DATA FOR THIS EXERCISE –

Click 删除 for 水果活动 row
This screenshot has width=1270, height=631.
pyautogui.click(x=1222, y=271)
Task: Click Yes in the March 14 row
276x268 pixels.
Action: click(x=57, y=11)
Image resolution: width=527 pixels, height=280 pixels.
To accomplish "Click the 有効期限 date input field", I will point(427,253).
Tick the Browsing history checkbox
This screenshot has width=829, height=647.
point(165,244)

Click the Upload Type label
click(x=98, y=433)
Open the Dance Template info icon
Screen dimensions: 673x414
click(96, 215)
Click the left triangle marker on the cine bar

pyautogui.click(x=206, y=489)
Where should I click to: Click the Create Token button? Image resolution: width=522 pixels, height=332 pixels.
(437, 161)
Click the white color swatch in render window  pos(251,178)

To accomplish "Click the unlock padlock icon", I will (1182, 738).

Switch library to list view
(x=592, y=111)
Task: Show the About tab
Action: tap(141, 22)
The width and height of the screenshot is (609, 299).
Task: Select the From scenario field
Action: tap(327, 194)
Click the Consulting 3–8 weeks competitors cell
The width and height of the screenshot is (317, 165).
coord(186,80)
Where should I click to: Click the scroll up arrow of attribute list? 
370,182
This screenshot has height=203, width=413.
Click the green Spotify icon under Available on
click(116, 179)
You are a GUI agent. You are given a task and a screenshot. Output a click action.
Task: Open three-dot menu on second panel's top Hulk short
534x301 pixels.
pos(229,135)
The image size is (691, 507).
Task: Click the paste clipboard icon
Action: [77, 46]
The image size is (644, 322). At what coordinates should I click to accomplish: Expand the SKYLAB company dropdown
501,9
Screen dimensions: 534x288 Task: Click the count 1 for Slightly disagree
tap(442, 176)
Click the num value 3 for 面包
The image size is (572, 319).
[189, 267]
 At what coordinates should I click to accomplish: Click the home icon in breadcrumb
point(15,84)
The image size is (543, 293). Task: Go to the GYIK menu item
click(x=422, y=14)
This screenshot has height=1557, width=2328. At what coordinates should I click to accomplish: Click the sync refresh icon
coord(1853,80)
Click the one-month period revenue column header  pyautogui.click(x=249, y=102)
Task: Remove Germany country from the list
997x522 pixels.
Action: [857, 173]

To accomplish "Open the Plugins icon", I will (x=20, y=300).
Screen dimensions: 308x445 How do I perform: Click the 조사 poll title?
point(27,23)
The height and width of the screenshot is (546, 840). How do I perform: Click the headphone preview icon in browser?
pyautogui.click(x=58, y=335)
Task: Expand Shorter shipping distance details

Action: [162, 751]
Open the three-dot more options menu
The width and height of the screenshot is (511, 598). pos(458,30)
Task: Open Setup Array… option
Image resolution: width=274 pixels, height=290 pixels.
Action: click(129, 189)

SHORT EXERCISE – Can you replace "Screen dimensions" with "Screen size" everywhere in the records above and give them back with nothing else changed?

OUTPUT FOR THIS EXERCISE –
Click 删除 for 水果活动 row
This screenshot has width=1270, height=631.
pyautogui.click(x=1222, y=271)
Task: Click Yes in the March 14 row
276x268 pixels.
Action: click(x=57, y=11)
Image resolution: width=527 pixels, height=280 pixels.
To accomplish "Click the 有効期限 date input field", I will point(427,253).
Tick the Browsing history checkbox
This screenshot has width=829, height=647.
point(165,244)

Click the Upload Type label
click(x=98, y=433)
Open the Dance Template info icon
Screen size: 673x414
click(96, 215)
Click the left triangle marker on the cine bar

pyautogui.click(x=206, y=489)
Where should I click to: Click the Create Token button? Image resolution: width=522 pixels, height=332 pixels.
(437, 161)
Click the white color swatch in render window  pos(251,178)

To accomplish "Click the unlock padlock icon", I will (1182, 738).

Switch library to list view
(x=592, y=111)
Task: Show the About tab
Action: tap(141, 22)
The width and height of the screenshot is (609, 299).
Task: Select the From scenario field
Action: tap(327, 194)
Click the Consulting 3–8 weeks competitors cell
The width and height of the screenshot is (317, 165).
coord(186,80)
Where should I click to: Click the scroll up arrow of attribute list? 
370,182
This screenshot has height=203, width=413.
Click the green Spotify icon under Available on
click(116, 179)
You are a GUI agent. You are given a task and a screenshot. Output a click action.
Task: Open three-dot menu on second panel's top Hulk short
534x301 pixels.
pos(229,135)
The image size is (691, 507).
Task: Click the paste clipboard icon
Action: [77, 46]
The image size is (644, 322). At what coordinates should I click to accomplish: Expand the SKYLAB company dropdown
501,9
Screen size: 534x288 Task: Click the count 1 for Slightly disagree
tap(442, 176)
Click the num value 3 for 面包
The image size is (572, 319).
[189, 267]
 At what coordinates should I click to accomplish: Click the home icon in breadcrumb
point(15,84)
The image size is (543, 293). Task: Go to the GYIK menu item
click(x=422, y=14)
This screenshot has height=1557, width=2328. At what coordinates should I click to accomplish: Click the sync refresh icon
coord(1853,80)
Click the one-month period revenue column header  pyautogui.click(x=249, y=102)
Task: Remove Germany country from the list
997x522 pixels.
Action: [857, 173]

To accomplish "Open the Plugins icon", I will (x=20, y=300).
Screen size: 308x445 How do I perform: Click the 조사 poll title?
point(27,23)
The height and width of the screenshot is (546, 840). How do I perform: Click the headphone preview icon in browser?
pyautogui.click(x=58, y=335)
Task: Expand Shorter shipping distance details

Action: [162, 751]
Open the three-dot more options menu
The width and height of the screenshot is (511, 598). pos(458,30)
Task: Open Setup Array… option
Image resolution: width=274 pixels, height=290 pixels.
Action: click(129, 189)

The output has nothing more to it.